Le deuxième juge en chef, Robert Katzmann, était le juge dissident dans cette affaire, c'est-à-dire qu'il avait une opinion qui divergeait de celle des autres juges de la Cour. Dans ses neuf pages de dissidence, le juge Katzmann a souligné que la mesure disciplinaire adoptée par la NFL contre Brady était incompatible avec les pratiques précédentes en de pareils cas. Ce dernier a statué que la caractérisation des actes répréhensibles était devenue plus sévère dans le cas de Brady, et ce, sans explication. Comme le juge Berman, le juge Katzman a constaté que la décision de Goodell incarnait sa propre marque de justice industrielle et qu'elle était arbitraire, discrétionnaire et injustifiée.

Quelles sont les prochaines étapes pour Brady?

L'Association des joueurs a 14 jours pour demander l'autorisation de former un nouvel appel de cette décision. Or, la Cour d'appel a généralement le dernier mot et ce n'est que dans de très rares cas qu'une décision d'appel peut être révisée par les juges du circuit concerné. Malheureusement pour Brady, cette demande sera presque certainement rejetée, puisque deux des trois juges ont tranché de façon décisive contre Brady.

Deuxièmement, l'Association des joueurs pourrait demander une réaudition en banc. Ce recours est exclusif aux États-Unis, il n'y a pas d'équivalent au Canada. Cette requête nécessite que tribunal entende l'affaire à nouveau, mais cette fois avec tous les juges du deuxième circuit. Une telle audition pourrait prendre des mois avant d'être fixée et les chances d'avoir gain de cause demeurent ici aussi relativement minces.

Si Brady ne parvenait pas à obtenir une nouvelle audition, il pourrait faire appel de cette décision devant la Cour suprême des États-Unis.

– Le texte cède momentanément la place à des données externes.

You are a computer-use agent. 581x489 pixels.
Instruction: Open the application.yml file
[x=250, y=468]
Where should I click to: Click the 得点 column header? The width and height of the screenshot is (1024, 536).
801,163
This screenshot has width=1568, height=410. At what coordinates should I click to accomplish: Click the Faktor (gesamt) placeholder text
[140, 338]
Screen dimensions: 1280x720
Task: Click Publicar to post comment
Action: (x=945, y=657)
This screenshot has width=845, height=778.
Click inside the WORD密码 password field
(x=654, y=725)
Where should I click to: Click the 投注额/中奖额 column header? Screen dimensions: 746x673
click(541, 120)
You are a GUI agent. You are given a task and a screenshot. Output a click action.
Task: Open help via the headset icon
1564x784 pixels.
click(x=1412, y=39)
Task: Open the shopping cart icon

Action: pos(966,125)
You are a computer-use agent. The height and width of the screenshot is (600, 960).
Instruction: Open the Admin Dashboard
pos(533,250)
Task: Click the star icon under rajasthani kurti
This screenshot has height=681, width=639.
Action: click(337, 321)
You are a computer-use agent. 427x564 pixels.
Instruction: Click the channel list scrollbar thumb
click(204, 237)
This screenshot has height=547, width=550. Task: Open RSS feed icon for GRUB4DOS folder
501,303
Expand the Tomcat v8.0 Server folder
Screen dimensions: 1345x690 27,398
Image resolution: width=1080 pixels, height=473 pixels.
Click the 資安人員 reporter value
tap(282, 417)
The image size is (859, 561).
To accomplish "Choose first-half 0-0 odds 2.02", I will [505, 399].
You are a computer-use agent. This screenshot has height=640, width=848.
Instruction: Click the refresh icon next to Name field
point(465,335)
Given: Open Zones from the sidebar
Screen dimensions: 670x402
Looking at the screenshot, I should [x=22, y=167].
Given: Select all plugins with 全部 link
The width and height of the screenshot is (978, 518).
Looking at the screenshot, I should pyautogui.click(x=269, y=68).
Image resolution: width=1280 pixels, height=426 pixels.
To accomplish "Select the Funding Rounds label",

Toutefois, il demeure fort improbable que la Cour suprême se penche sur cette affaire puisqu'elle entend généralement des dossiers revêtant une grande importance, voire une importance nationale telle que des questions touchant le respect des droits et libertés des personnes.

Enfin, il est également possible que la NFL et l'Association des joueurs négocient un règlement à l'amiable en vue d'obtenir une suspension réduite.